▶ _Quoted passage_
▼
I wonder if it would be possible to argue the Deist point of view: that God made everything and then pretty much walked away to let us do as we wished. Yeah, God may be all-knowing and all-powerful, just... indifferent. So therefore no pre-destination.

That would be fun to argue.

Date: February 22nd, 2012 04:37 pm (UTC)
From: [identity profile] ohhhlife.livejournal.com
I'm not a theist but that is the position I would take, myself.

Date: February 22nd, 2012 06:39 pm (UTC)
From: [identity profile] raven-moon.livejournal.com
Well, really, they don't HAVE to argue from their own faith perspective - one can choose to argue whether Calvin's theology is logically consistent in itself, and/or relative to the rest of Christian belief. In fact, I try to encourage them to evaluate things from that perspective rather than merely what they believe.

It's one reason I begin with older stuff, like Arianism and Catharism - they can easily poke holes in those ideas from a safe remove. By the time we get to say, Baptists, they are a little more comfortable thinking critically...hopefully, anyway!

Date: February 22nd, 2012 06:36 pm (UTC)
From: [identity profile] raven-moon.livejournal.com
One could, and there is one student who might do that, but generally, they are far too deeply attached to having free will AND God's having a plan for their lives.... *sigh*

Not to mention, predestination pretty much requires that God is a gigantic, self aggrandizing S.O.B., and they hate that! Which is why it's so satisfying to make them consider the alternatives. Anything at all to get them thinking!

Date: February 23rd, 2012 02:59 am (UTC)
From: [identity profile] lucretiasheart.livejournal.com
Funny how faith and logical paradox go hand in hand, eh?

You know, this is what education is supposed to do-- teach people how to think through things, not just regurgitate what they've heard before like obedient little recorders... Its nice to know someone in the academic field is encouraging that!
▲
▶ _Records provided_
▼
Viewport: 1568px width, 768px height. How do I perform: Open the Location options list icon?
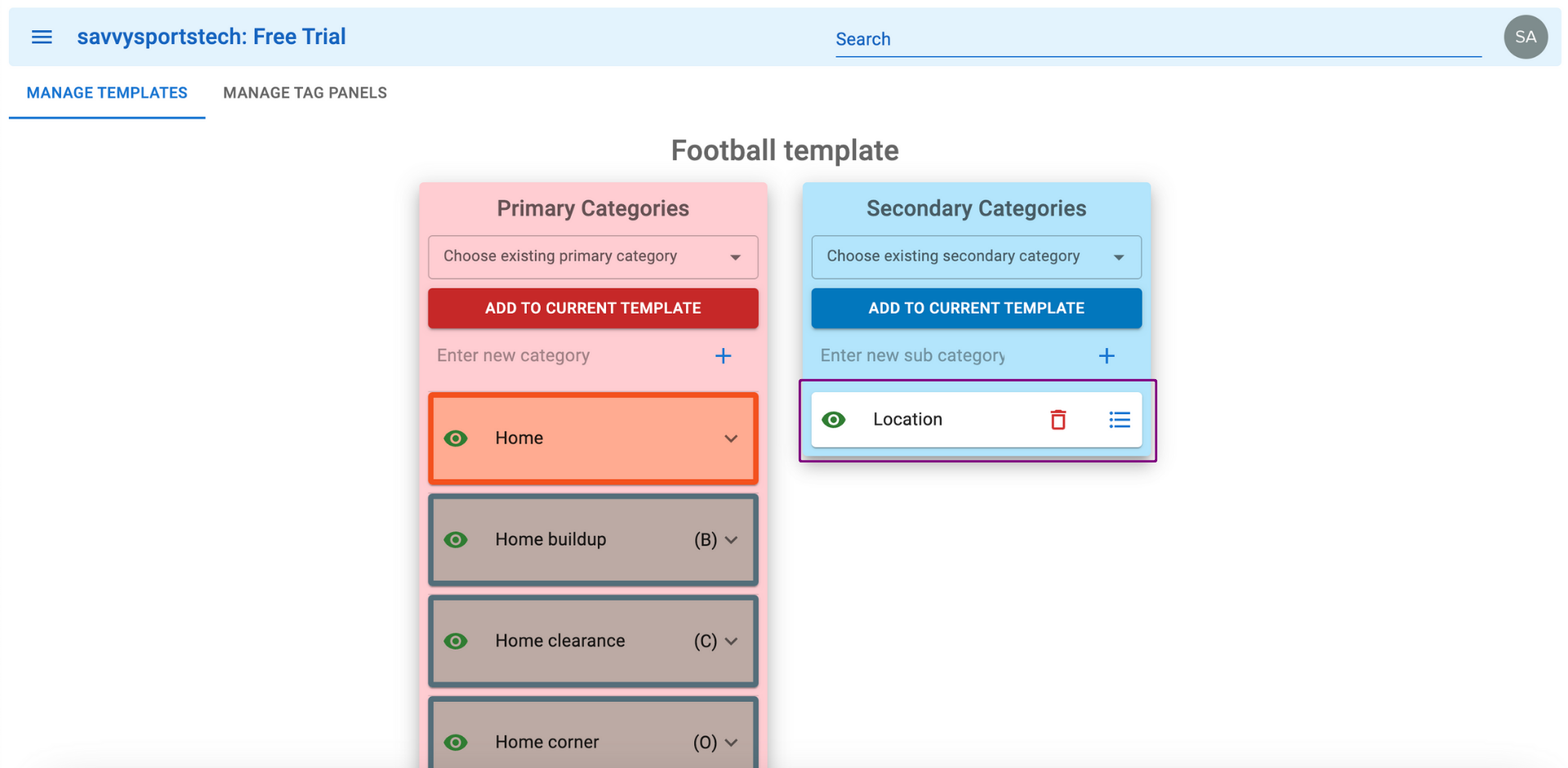[x=1119, y=420]
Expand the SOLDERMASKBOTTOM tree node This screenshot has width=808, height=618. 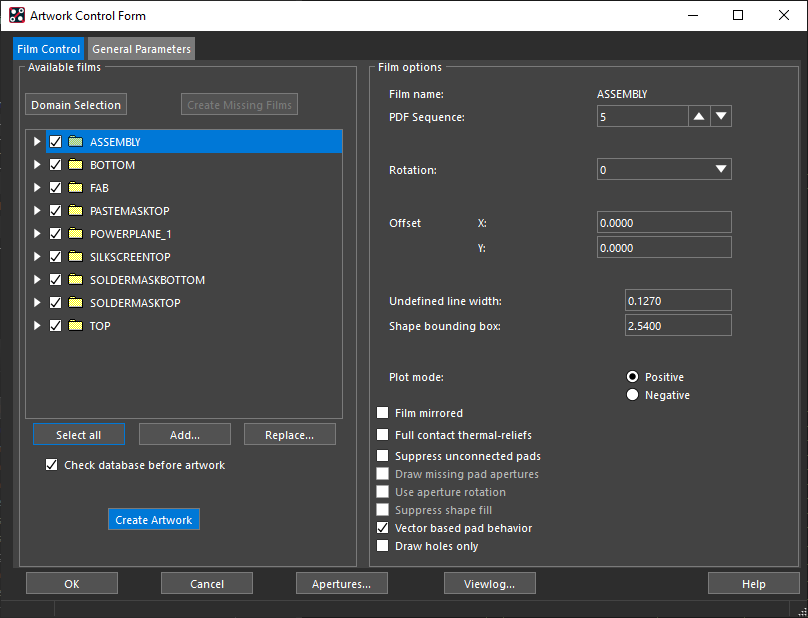click(x=37, y=279)
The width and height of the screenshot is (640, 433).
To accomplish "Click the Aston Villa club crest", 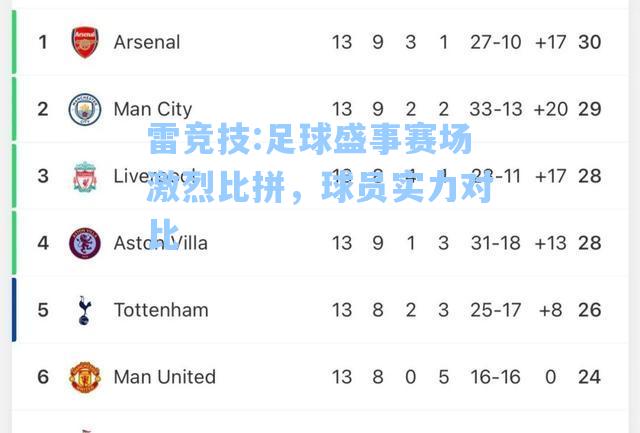I will click(x=85, y=243).
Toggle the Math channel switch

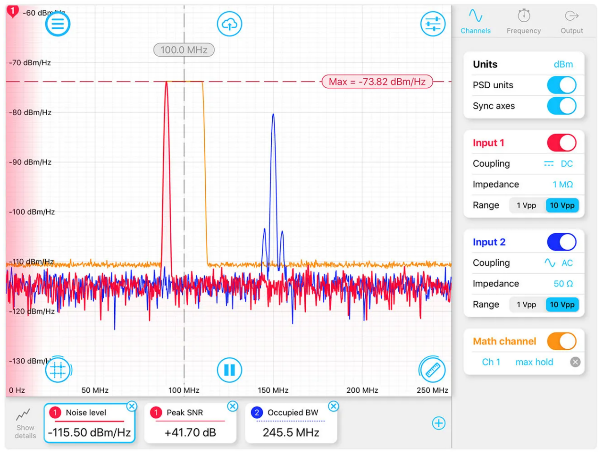tap(561, 341)
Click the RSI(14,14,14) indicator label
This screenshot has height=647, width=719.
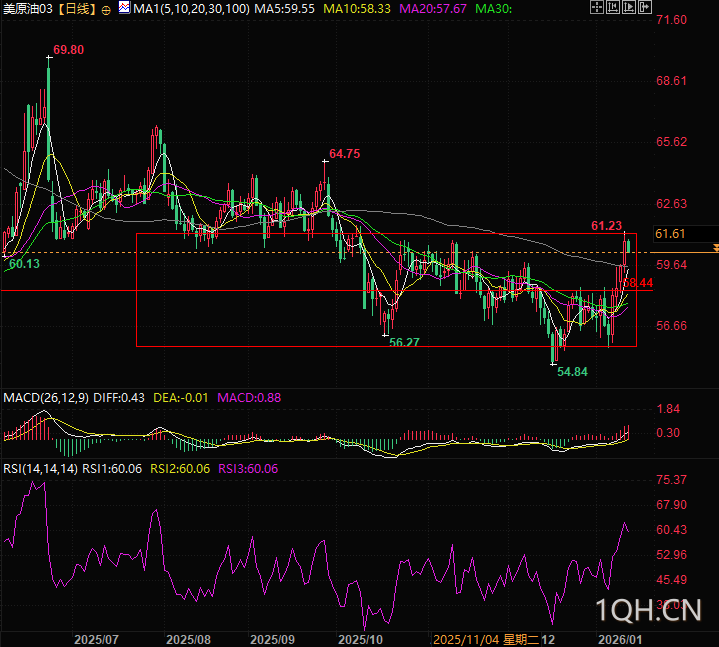click(x=40, y=469)
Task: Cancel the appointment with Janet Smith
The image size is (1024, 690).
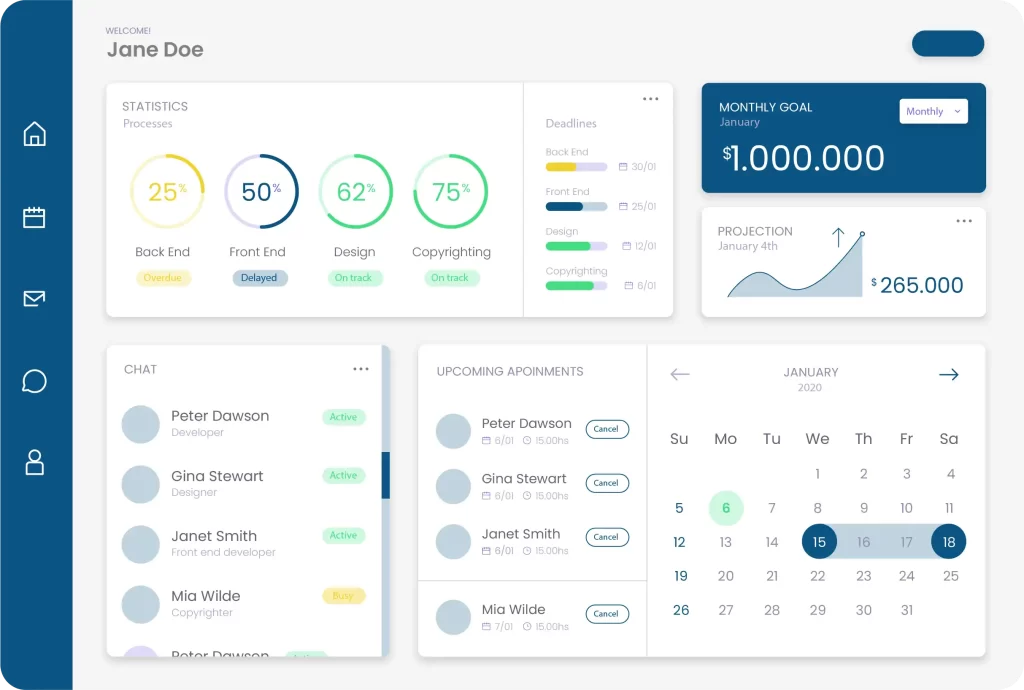Action: [607, 537]
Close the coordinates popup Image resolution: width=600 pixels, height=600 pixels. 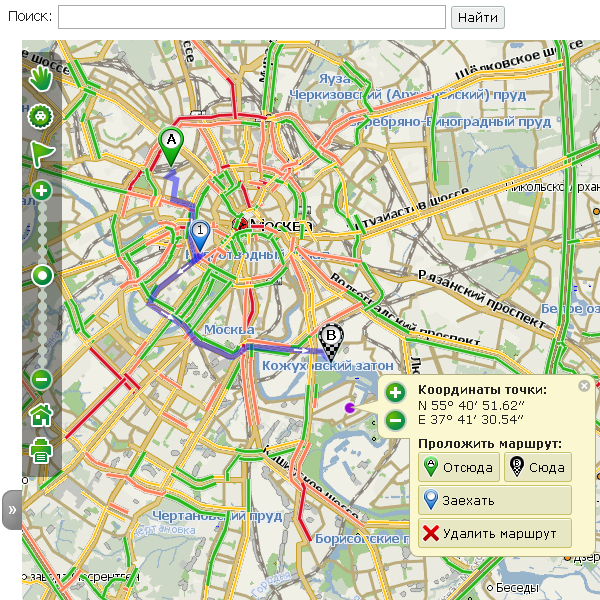(x=584, y=387)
▲
▶ _What is required_
Please translate this sentence from the comment thread on predestination into French: "I'm not a theist but that is the position I would take, myself." The listing isn't needed here.

▶ _Solution to this exercise_
Je ne suis pas théiste, mais c'est la position que je prendrais, personnellement.